§ **Exercise requirements**
Only one stretch of the records below is wanted: the lines from the one holding "Identify the click" through the one holding "[button] (1668, 19)". Return it exactly, both ends included.

§ **Input data**
[Start of section]

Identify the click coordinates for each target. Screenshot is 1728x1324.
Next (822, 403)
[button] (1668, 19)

[End of section]
[Start of section]

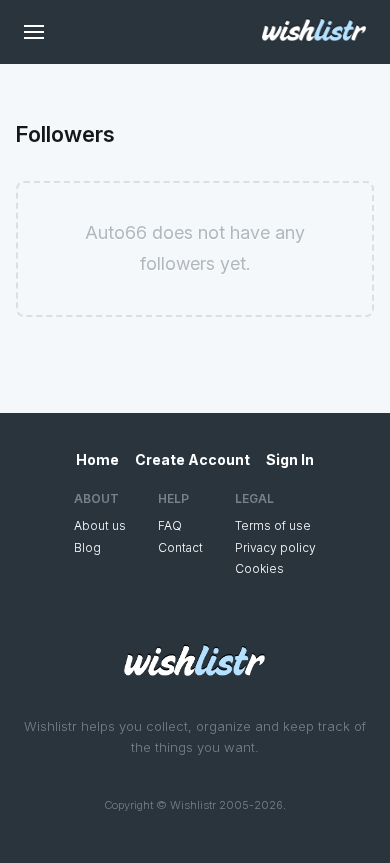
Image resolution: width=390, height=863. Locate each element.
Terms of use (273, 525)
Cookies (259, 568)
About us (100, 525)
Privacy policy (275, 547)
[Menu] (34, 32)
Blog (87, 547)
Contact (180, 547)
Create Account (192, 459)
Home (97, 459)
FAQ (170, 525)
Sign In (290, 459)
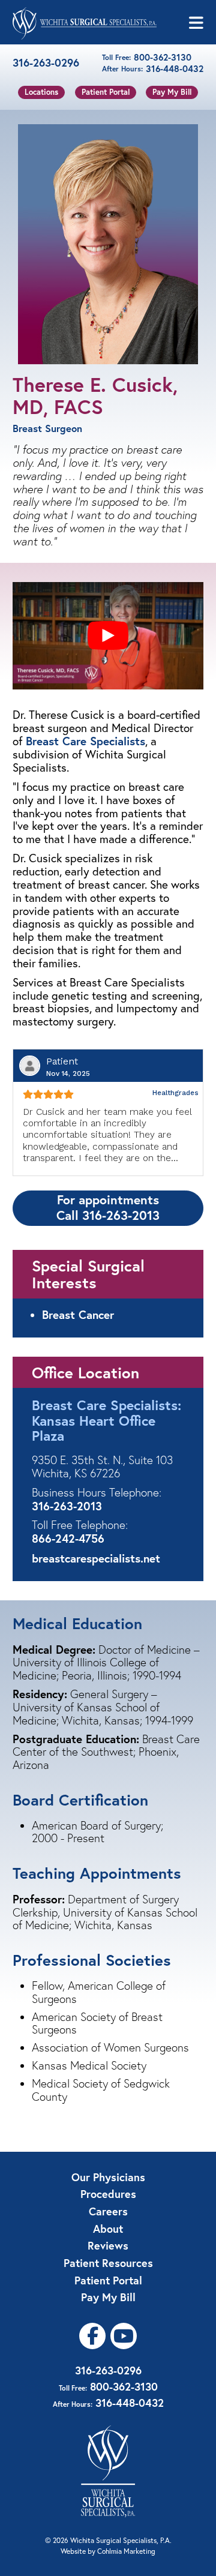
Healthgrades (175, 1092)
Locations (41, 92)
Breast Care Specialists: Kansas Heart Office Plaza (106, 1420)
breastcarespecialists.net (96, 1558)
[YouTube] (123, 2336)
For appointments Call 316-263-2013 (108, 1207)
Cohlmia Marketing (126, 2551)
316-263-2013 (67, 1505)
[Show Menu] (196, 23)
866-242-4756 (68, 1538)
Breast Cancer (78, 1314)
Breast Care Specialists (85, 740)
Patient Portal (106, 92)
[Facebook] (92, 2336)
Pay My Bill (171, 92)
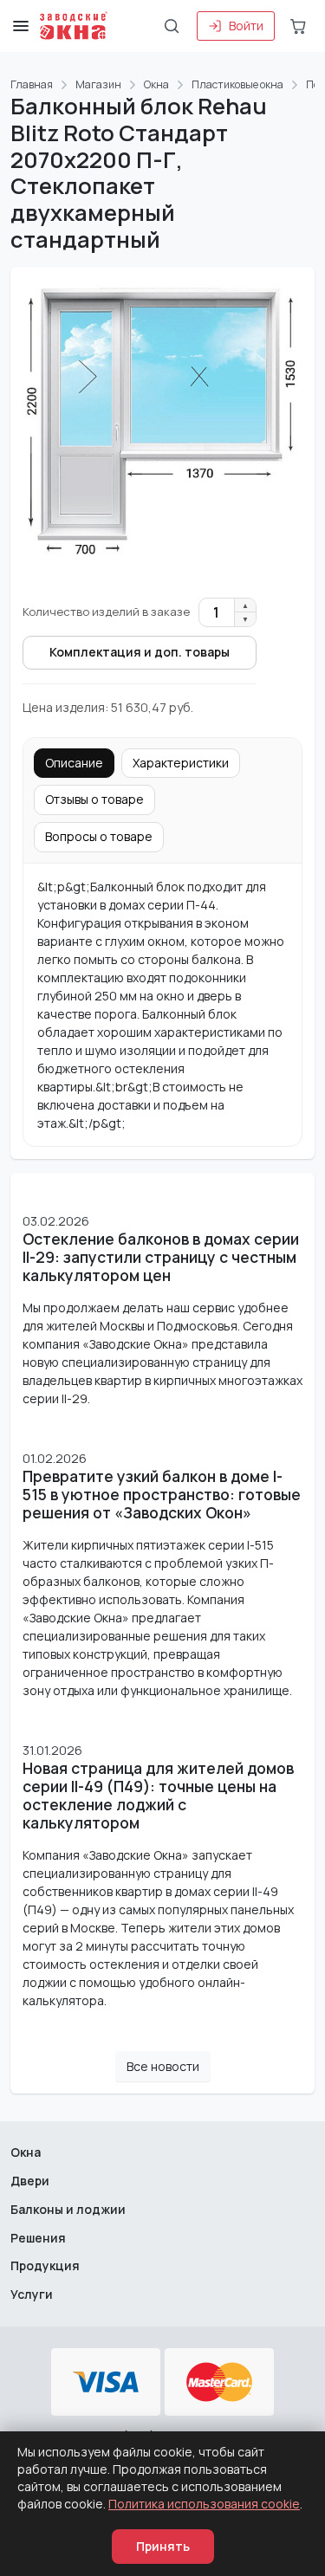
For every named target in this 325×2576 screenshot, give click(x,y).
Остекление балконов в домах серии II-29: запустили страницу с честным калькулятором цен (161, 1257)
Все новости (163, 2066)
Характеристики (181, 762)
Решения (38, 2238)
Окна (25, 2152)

[End of section]

§ **Answer below**
Identify the click coordinates for each target. Screenshot is 1728x1324.
Next (822, 403)
[button] (1668, 19)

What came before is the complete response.